Chapter 5-5: Building Relationships

The culmination of all the previous skills combined, when we recognize our own emotions, manage them, motivate ourselves to do better, and can empathize with others, our personal relationships are bound to improve. Managing someone else’s emotions is the key to successful relationships.

As children, we imitate others’ emotions, and this tendency never really leaves us -- we do it throughout our lives. Emotions are contagious. Whoever’s mood is stronger or whoever expresses their mood more forcefully will win out. This is called entrainment.

  • You might be in a good mood at work, but if you get home and your partner’s in a horrible mood, whoever’s mood is stronger will start to sway the other one to their side.
  • Good public speakers do this: they sway the emotions of the crowd by demonstrating their own emotions.

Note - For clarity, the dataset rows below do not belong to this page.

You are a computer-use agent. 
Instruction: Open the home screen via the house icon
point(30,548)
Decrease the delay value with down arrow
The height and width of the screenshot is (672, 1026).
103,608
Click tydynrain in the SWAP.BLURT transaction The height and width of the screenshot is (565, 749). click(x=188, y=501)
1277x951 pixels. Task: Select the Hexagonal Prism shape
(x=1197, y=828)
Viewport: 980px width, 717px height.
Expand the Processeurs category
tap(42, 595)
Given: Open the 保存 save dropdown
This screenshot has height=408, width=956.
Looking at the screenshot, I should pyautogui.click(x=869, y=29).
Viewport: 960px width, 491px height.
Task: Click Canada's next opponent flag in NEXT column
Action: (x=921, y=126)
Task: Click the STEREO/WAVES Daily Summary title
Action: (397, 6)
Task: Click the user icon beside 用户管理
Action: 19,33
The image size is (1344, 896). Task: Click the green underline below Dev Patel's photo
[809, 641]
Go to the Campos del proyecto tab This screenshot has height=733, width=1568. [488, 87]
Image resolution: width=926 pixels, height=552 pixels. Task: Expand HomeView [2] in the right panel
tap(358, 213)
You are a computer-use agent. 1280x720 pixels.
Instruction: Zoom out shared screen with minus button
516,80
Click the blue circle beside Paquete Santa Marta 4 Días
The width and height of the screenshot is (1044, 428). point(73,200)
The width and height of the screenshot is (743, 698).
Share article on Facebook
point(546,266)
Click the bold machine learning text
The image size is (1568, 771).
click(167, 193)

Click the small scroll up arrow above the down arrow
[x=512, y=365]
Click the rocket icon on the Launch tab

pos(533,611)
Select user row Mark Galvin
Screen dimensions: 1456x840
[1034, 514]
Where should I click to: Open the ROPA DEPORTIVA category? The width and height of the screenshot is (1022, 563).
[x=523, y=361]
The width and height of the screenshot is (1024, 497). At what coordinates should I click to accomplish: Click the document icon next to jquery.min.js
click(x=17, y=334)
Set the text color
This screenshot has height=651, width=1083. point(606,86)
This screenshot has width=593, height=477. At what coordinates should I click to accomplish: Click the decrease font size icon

How in tune our emotions are with someone else’s can also speak to how close we are to that person--the stronger the emotional connection we feel with someone, the more tightly we will mirror their physical movements and emotional moods when we’re with them.

Social ineptitude is an inability to interact successfully with one’s peers. It usually begins in childhood, and without learning emotional intelligence habits, socially inept children will find themselves trapped in a cycle that can last into adulthood.

  • Think of children playing at recess. One child wants to join in the play. The socially adept way of joining is to watch the group for awhile, join tentatively, and play by the existing rules, references, and routine. Someone who does this will be accepted into the group, and then the more they play together, the more the newcomer can start to do things like question the rules or suggest changes.
  • A socially inept child will push their way into groups without knowing what’s going on and often reject the given circumstances of the group play: they’ll change subjects abruptly or pressure others to follow their new rules. This leads to the group ignoring them or rejecting them, which deprives them of their ability to learn how to play together.

Interpersonal intelligence, or the ability to manage relationships, breaks down into 4 distinct and separate abilities:

  • Organizing groups. An essential skill for leaders, this is the ability to initiate and coordinate the energy and efforts of a group of people. Theatre directors, producers, military officers, and heads of organizations must possess this skill to be successful.
  • Negotiating solutions. This skill involves avoiding conflicts or resolving ones that arise -- it’s the mediator skill. Successful diplomats, lawyers, middlemen, and management have this skill.
  • Personal connection. Empathizing and connecting are the heart of this skill. People with this skill make excellent salespeople, managers, or teachers, and are usually good team players in both business and personal relationships.
  • Social analysis. Slightly different from the last one, this skill involves easily detecting and intuiting the emotions, motivations, and concerns of other people. Therapists or counselors and even novelists and entertainment writers possess this skill.

People who possess these skills are usually natural leaders whom other people gravitate to and enjoy being around. But if these skills aren’t accompanied by a strong sense of self and self-awareness for one’s own feelings, the person will be a social chameleon, turning themselves into whatever the other person needs or wants but never having an identity of their own.

  • These skills can be useful though, and are coveted in certain professions, such as politicians and diplomats, lawyers, and even actors.

The best balance would be to be true to yourself and use your social skills with integrity. (Shortform note: We’ll go into more detail on familial and romantic relationships in the next chapter.)